(Pointing data for screenshots and documents)
□ □ □ □

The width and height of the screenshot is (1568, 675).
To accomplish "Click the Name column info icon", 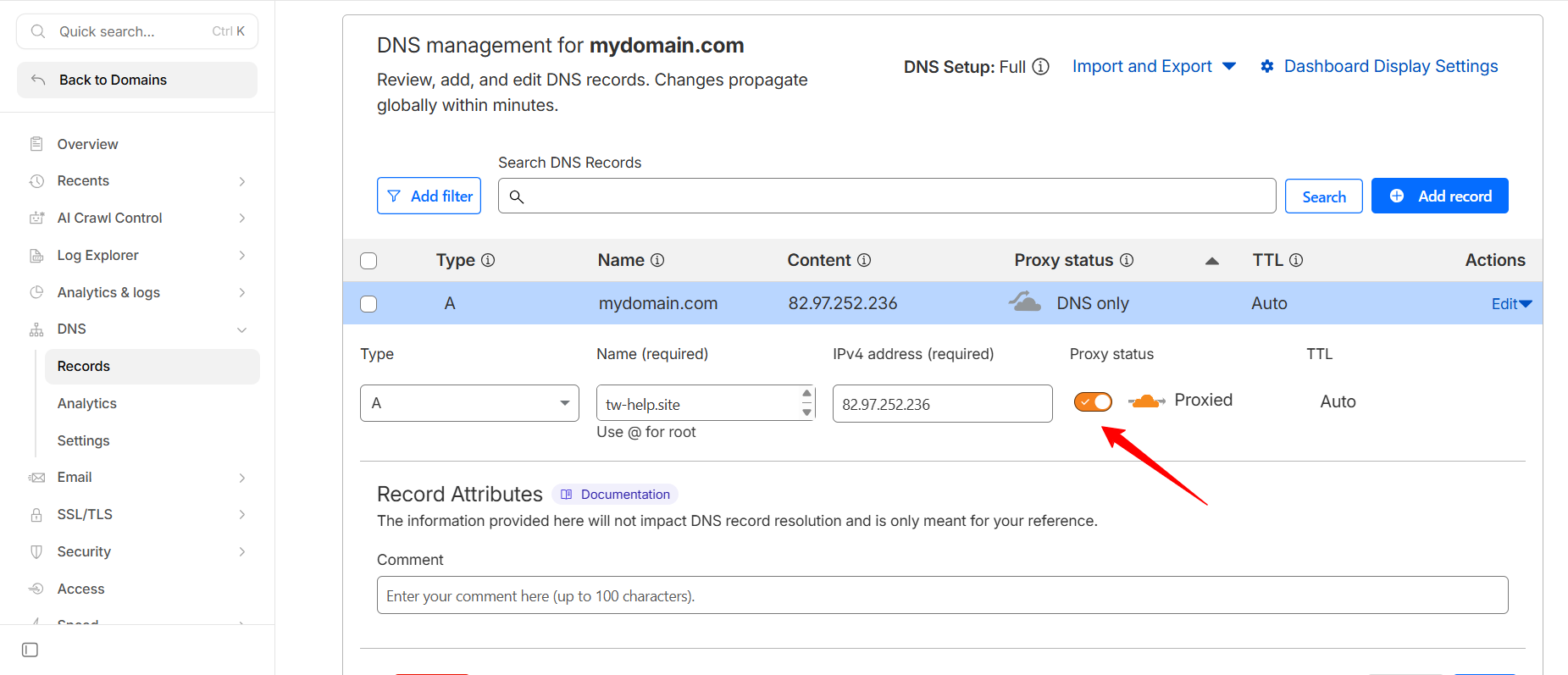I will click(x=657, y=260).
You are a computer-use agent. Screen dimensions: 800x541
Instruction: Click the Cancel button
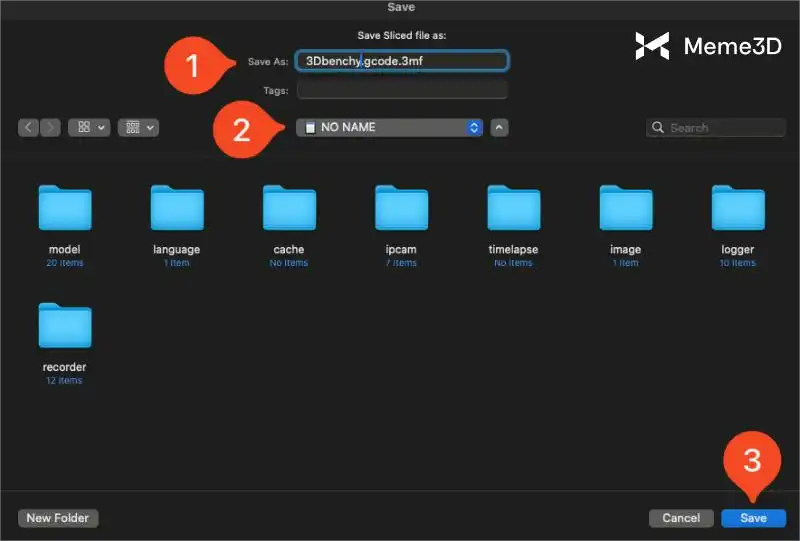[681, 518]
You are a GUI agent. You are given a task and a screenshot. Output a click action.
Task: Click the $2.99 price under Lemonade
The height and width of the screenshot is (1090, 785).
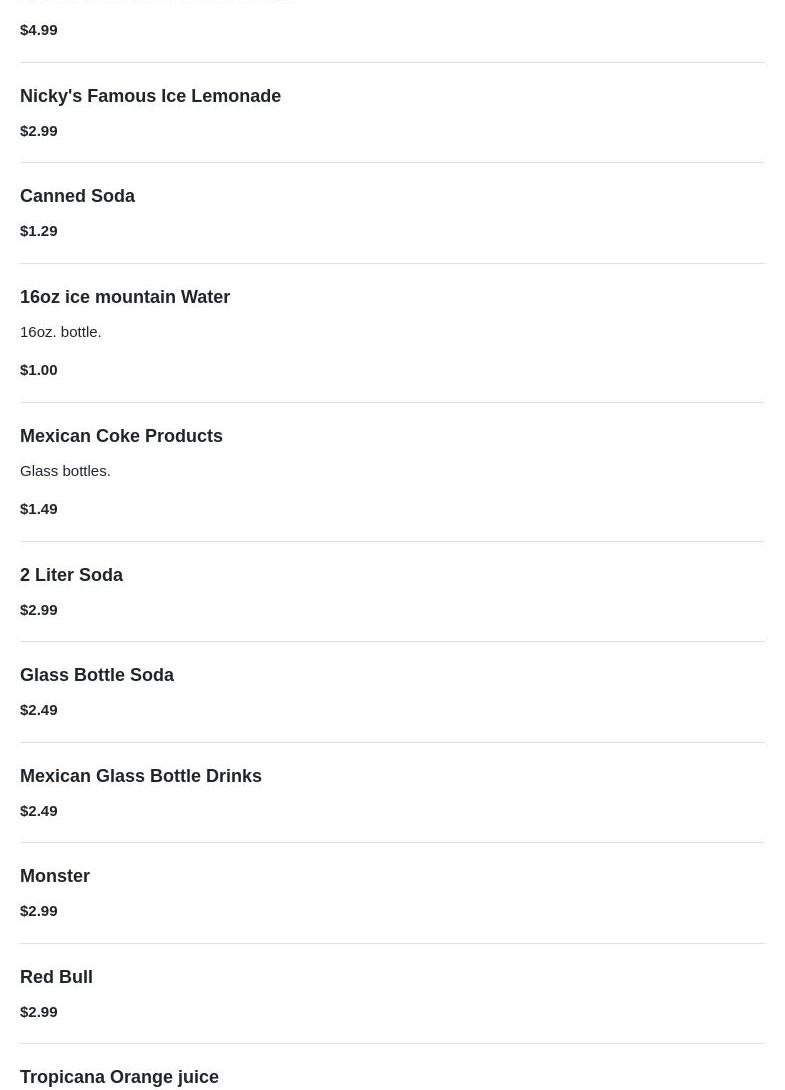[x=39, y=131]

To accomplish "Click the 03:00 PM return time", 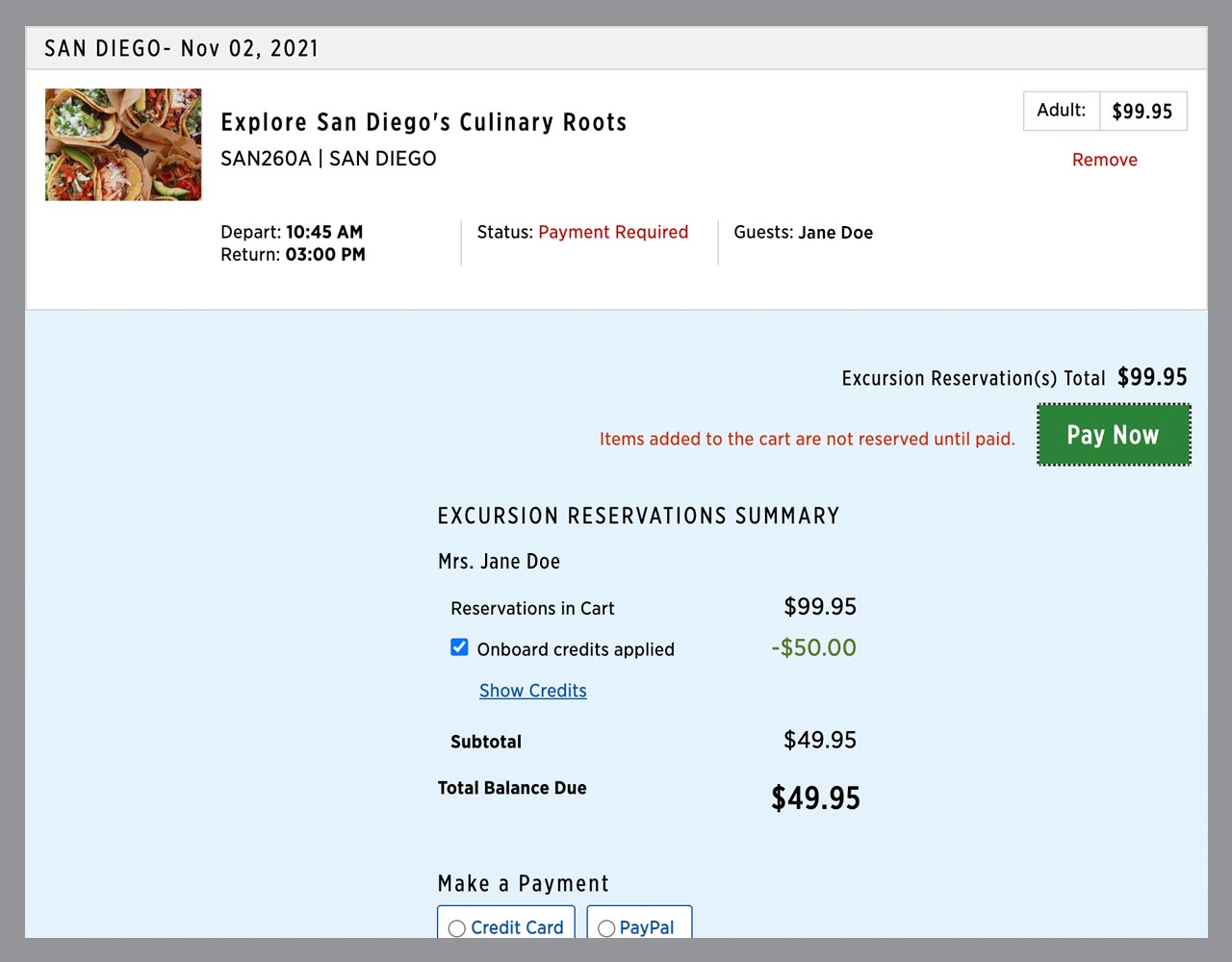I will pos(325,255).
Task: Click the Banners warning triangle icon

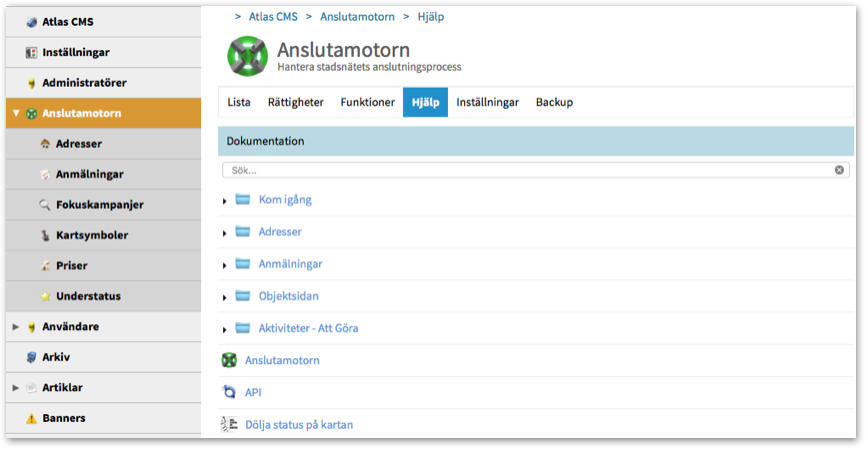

□ □ □ □

» **SET PROBLEM**: Gather every line of the material above that contains the string "agent", and copy each one out in full. Case counts.

» **FULL ANSWER**:
You are a computer-use agent. Screen dimensions: 800x541
You are a GUI agent. You are given a task and a screenshot. Output a click action.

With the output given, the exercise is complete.